Alice Walker and The New York Times face severe backlash on Monday after a recent interview with the outlet went viral, noting Walker’s reverence for a book by David Icke, a controversial British conspiracist known for his anti-Semitic work.
In a December 13 column called “By The Book,” Walker is asked what books are currently on her nightstand. She first mentions, “The Road of Lost Innocence” by Somaly Mam which details child sex trafficking in Cambodia. But it was her second mention, “And the Truth Shall Set You Free,” Icke’s latest eyebrow raising book, that caused most to take a step back.
“In Icke’s books there is the whole of existence, on this planet and several others, to think about. A curious person’s dream come true,” Walker said in the interview.
The book continues Icke’s previous theories which allege Jews financially backed the Holocaust and run a secret society which rules the world. Icke has also been called a Holocaust denier over his writings.
Critics feel the interviewer should have pushed back on Walker’s answer, to question why she, someone who has advocated for the dissolution of white supremacy, would push a piece of work rooted in the same framework.

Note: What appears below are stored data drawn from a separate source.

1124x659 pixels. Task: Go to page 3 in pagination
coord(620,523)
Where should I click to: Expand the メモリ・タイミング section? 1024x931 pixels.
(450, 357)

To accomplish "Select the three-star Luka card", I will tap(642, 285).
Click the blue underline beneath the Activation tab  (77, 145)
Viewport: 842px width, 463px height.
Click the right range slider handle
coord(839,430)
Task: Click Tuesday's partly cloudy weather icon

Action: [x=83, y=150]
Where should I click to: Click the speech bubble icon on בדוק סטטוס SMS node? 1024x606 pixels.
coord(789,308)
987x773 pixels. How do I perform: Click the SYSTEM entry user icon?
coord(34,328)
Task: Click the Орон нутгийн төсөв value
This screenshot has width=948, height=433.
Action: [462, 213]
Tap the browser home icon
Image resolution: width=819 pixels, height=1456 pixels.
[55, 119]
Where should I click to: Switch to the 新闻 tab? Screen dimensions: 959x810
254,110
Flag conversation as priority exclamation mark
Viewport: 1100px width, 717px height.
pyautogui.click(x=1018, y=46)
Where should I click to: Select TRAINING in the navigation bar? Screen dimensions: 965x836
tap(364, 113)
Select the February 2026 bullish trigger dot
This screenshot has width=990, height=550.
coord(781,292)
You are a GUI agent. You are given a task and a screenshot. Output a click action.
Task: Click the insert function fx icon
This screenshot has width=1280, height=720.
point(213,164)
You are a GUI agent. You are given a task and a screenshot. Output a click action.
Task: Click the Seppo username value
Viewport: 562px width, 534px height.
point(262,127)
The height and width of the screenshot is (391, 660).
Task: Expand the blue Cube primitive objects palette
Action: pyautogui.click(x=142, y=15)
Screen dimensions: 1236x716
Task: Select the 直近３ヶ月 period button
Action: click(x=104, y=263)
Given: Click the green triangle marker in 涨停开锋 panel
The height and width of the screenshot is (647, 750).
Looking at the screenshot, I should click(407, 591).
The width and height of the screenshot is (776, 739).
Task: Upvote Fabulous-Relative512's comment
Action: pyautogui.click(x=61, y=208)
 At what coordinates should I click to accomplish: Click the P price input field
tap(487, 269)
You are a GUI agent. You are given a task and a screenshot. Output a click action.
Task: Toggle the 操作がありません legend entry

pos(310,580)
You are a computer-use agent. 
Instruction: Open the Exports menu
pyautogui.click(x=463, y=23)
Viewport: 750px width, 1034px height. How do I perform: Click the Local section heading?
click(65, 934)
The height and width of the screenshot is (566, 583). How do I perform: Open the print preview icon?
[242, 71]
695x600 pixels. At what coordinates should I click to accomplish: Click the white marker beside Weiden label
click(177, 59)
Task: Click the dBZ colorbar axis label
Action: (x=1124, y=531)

Walker is the first woman of color to win the Pulitzer Prize in fiction for her groundbreaking novel, “The Color Purple.” She has gone on to win numerous awards and accolades for her writing which centers her experience as a Black woman in post-modern America.
Several notable advocacy groups including the Anti-Defamation League have asked the Times to include a qualifier regarding Icke’s work.
Others pointed to a 2013 interview of Walker’s which noted her appreciation of Icke’s work.
“By the Book is an interview and portrait of a public person through the lens of books; it is not a list of recommendations from our editors,” a New York Times spokesperson said in a statement to The Wrap.
“The subject’s answers are a reflection on that person’s personal tastes, opinions and judgments. As with any interview, the subject’s answers do not imply an endorsement by Times editors. Moreover, our editors do not offer background or weigh in on the books named in the By the Book column, whether the subject issues a positive or negative judgment on those books. Many people recommend books Times editors dislike, disdain or even abhor in the column.”
But because of Walker’s visibility and cultural impact, social media continues to hold court over Walker’s comments and the threat to Walker’s legacy.